• **SOURCE RECORDS**:
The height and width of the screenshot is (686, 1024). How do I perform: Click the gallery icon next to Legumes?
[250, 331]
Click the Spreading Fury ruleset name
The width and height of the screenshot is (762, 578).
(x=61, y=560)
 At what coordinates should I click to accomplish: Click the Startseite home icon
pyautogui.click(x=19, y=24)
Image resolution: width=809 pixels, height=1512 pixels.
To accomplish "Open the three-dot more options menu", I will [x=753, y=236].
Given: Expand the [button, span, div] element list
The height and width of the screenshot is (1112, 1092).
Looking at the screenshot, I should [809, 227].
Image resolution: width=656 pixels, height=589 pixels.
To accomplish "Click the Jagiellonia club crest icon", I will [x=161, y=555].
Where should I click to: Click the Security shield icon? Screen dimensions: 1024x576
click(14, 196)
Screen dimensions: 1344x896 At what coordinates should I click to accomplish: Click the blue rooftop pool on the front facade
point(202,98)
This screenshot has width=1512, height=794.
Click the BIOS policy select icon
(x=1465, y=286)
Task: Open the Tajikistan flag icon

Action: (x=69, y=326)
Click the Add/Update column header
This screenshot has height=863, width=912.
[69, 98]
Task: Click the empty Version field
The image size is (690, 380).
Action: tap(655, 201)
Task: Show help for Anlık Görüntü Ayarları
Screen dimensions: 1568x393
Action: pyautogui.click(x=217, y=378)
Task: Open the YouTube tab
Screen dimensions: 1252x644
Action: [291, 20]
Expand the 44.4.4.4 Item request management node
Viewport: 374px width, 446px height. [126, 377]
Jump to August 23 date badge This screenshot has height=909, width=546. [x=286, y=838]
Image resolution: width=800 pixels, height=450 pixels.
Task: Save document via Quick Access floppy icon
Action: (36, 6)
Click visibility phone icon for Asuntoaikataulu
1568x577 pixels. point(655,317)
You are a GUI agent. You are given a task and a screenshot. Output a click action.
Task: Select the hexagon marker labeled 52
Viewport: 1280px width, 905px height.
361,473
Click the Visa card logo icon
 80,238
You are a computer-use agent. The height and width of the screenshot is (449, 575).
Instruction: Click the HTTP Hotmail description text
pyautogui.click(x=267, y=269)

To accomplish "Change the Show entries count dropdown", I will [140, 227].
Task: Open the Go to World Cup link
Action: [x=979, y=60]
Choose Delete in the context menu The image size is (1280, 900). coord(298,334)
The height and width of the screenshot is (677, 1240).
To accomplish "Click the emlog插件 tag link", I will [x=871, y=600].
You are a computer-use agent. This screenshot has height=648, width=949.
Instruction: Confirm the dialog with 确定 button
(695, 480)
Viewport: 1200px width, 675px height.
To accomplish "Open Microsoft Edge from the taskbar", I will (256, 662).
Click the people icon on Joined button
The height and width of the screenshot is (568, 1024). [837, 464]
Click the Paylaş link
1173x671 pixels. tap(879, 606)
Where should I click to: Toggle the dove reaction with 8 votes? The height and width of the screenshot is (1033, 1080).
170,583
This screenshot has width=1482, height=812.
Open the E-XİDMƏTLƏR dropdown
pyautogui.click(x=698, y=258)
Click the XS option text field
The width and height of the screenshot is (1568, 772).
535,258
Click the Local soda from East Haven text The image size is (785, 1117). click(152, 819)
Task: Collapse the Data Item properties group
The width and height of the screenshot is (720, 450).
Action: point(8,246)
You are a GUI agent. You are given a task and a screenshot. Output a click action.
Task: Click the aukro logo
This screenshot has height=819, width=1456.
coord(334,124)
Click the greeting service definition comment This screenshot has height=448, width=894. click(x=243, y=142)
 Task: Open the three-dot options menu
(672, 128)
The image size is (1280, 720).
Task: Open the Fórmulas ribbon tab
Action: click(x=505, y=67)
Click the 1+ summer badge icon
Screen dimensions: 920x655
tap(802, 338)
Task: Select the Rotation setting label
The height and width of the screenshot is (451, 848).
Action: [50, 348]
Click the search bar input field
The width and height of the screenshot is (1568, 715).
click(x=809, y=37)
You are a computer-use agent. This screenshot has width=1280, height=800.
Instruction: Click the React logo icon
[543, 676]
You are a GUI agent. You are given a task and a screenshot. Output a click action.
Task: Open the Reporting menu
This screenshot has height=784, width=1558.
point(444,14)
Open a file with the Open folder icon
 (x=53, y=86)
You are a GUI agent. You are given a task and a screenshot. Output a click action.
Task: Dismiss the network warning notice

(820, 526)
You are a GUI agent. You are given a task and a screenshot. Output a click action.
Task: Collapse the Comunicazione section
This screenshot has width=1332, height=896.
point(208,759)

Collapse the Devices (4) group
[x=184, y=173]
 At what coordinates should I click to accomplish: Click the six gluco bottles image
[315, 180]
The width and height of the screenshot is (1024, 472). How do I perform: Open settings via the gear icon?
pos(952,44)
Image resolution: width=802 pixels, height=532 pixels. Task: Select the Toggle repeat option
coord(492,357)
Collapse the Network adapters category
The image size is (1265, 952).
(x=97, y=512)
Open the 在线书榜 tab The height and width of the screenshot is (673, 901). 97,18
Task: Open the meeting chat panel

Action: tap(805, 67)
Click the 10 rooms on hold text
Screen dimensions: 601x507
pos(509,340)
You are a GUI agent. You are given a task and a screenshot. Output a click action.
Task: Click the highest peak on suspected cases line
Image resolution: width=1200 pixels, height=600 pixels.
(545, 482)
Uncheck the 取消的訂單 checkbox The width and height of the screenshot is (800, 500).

• **REQUIREMENT**:
The task requires an exact transcription of all the data.

• **RESPONSE BOX**:
The height and width of the screenshot is (686, 1024). How do I perform: Click the gallery icon next to Legumes?
[250, 331]
Click the Spreading Fury ruleset name
The width and height of the screenshot is (762, 578).
(x=61, y=560)
 At what coordinates should I click to accomplish: Click the Startseite home icon
pyautogui.click(x=19, y=24)
Image resolution: width=809 pixels, height=1512 pixels.
To accomplish "Open the three-dot more options menu", I will [x=753, y=236].
Given: Expand the [button, span, div] element list
The height and width of the screenshot is (1112, 1092).
Looking at the screenshot, I should [809, 227].
Image resolution: width=656 pixels, height=589 pixels.
To accomplish "Click the Jagiellonia club crest icon", I will [x=161, y=555].
Where should I click to: Click the Security shield icon? Screen dimensions: 1024x576
click(14, 196)
Screen dimensions: 1344x896 At what coordinates should I click to accomplish: Click the blue rooftop pool on the front facade
point(202,98)
This screenshot has width=1512, height=794.
Click the BIOS policy select icon
(x=1465, y=286)
Task: Open the Tajikistan flag icon

Action: (x=69, y=326)
Click the Add/Update column header
This screenshot has height=863, width=912.
[69, 98]
Task: Click the empty Version field
The image size is (690, 380).
Action: tap(655, 201)
Task: Show help for Anlık Görüntü Ayarları
Screen dimensions: 1568x393
Action: pyautogui.click(x=217, y=378)
Task: Open the YouTube tab
Screen dimensions: 1252x644
Action: [291, 20]
Expand the 44.4.4.4 Item request management node
Viewport: 374px width, 446px height. [126, 377]
Jump to August 23 date badge This screenshot has height=909, width=546. [x=286, y=838]
Image resolution: width=800 pixels, height=450 pixels.
Task: Save document via Quick Access floppy icon
Action: (36, 6)
Click visibility phone icon for Asuntoaikataulu
1568x577 pixels. point(655,317)
You are a GUI agent. You are given a task and a screenshot. Output a click action.
Task: Select the hexagon marker labeled 52
Viewport: 1280px width, 905px height.
361,473
Click the Visa card logo icon
 80,238
You are a computer-use agent. The height and width of the screenshot is (449, 575).
Instruction: Click the HTTP Hotmail description text
pyautogui.click(x=267, y=269)

To accomplish "Change the Show entries count dropdown", I will [140, 227].
Task: Open the Go to World Cup link
Action: [x=979, y=60]
Choose Delete in the context menu The image size is (1280, 900). coord(298,334)
The height and width of the screenshot is (677, 1240).
To accomplish "Click the emlog插件 tag link", I will [x=871, y=600].
You are a computer-use agent. This screenshot has height=648, width=949.
Instruction: Confirm the dialog with 确定 button
(695, 480)
Viewport: 1200px width, 675px height.
To accomplish "Open Microsoft Edge from the taskbar", I will (256, 662).
Click the people icon on Joined button
The height and width of the screenshot is (568, 1024). [837, 464]
Click the Paylaş link
1173x671 pixels. tap(879, 606)
Where should I click to: Toggle the dove reaction with 8 votes? The height and width of the screenshot is (1033, 1080).
170,583
This screenshot has width=1482, height=812.
Open the E-XİDMƏTLƏR dropdown
pyautogui.click(x=698, y=258)
Click the XS option text field
The width and height of the screenshot is (1568, 772).
535,258
Click the Local soda from East Haven text The image size is (785, 1117). click(152, 819)
Task: Collapse the Data Item properties group
The width and height of the screenshot is (720, 450).
Action: point(8,246)
You are a GUI agent. You are given a task and a screenshot. Output a click action.
Task: Click the aukro logo
This screenshot has height=819, width=1456.
coord(334,124)
Click the greeting service definition comment This screenshot has height=448, width=894. click(x=243, y=142)
 Task: Open the three-dot options menu
(672, 128)
The image size is (1280, 720).
Task: Open the Fórmulas ribbon tab
Action: click(x=505, y=67)
Click the 1+ summer badge icon
Screen dimensions: 920x655
tap(802, 338)
Task: Select the Rotation setting label
The height and width of the screenshot is (451, 848).
Action: [50, 348]
Click the search bar input field
The width and height of the screenshot is (1568, 715).
click(x=809, y=37)
You are a computer-use agent. This screenshot has width=1280, height=800.
Instruction: Click the React logo icon
[543, 676]
You are a GUI agent. You are given a task and a screenshot. Output a click action.
Task: Open the Reporting menu
This screenshot has height=784, width=1558.
point(444,14)
Open a file with the Open folder icon
 (x=53, y=86)
You are a GUI agent. You are given a task and a screenshot. Output a click action.
Task: Dismiss the network warning notice

(820, 526)
You are a GUI agent. You are given a task and a screenshot. Output a click action.
Task: Collapse the Comunicazione section
This screenshot has width=1332, height=896.
point(208,759)

Collapse the Devices (4) group
[x=184, y=173]
 At what coordinates should I click to accomplish: Click the six gluco bottles image
[315, 180]
The width and height of the screenshot is (1024, 472). How do I perform: Open settings via the gear icon?
pos(952,44)
Image resolution: width=802 pixels, height=532 pixels. Task: Select the Toggle repeat option
coord(492,357)
Collapse the Network adapters category
The image size is (1265, 952).
(x=97, y=512)
Open the 在线书榜 tab The height and width of the screenshot is (673, 901). 97,18
Task: Open the meeting chat panel

Action: tap(805, 67)
Click the 10 rooms on hold text
Screen dimensions: 601x507
pos(509,340)
You are a GUI agent. You are given a task and a screenshot. Output a click action.
Task: Click the highest peak on suspected cases line
Image resolution: width=1200 pixels, height=600 pixels.
(545, 482)
Uncheck the 取消的訂單 checkbox The width and height of the screenshot is (800, 500).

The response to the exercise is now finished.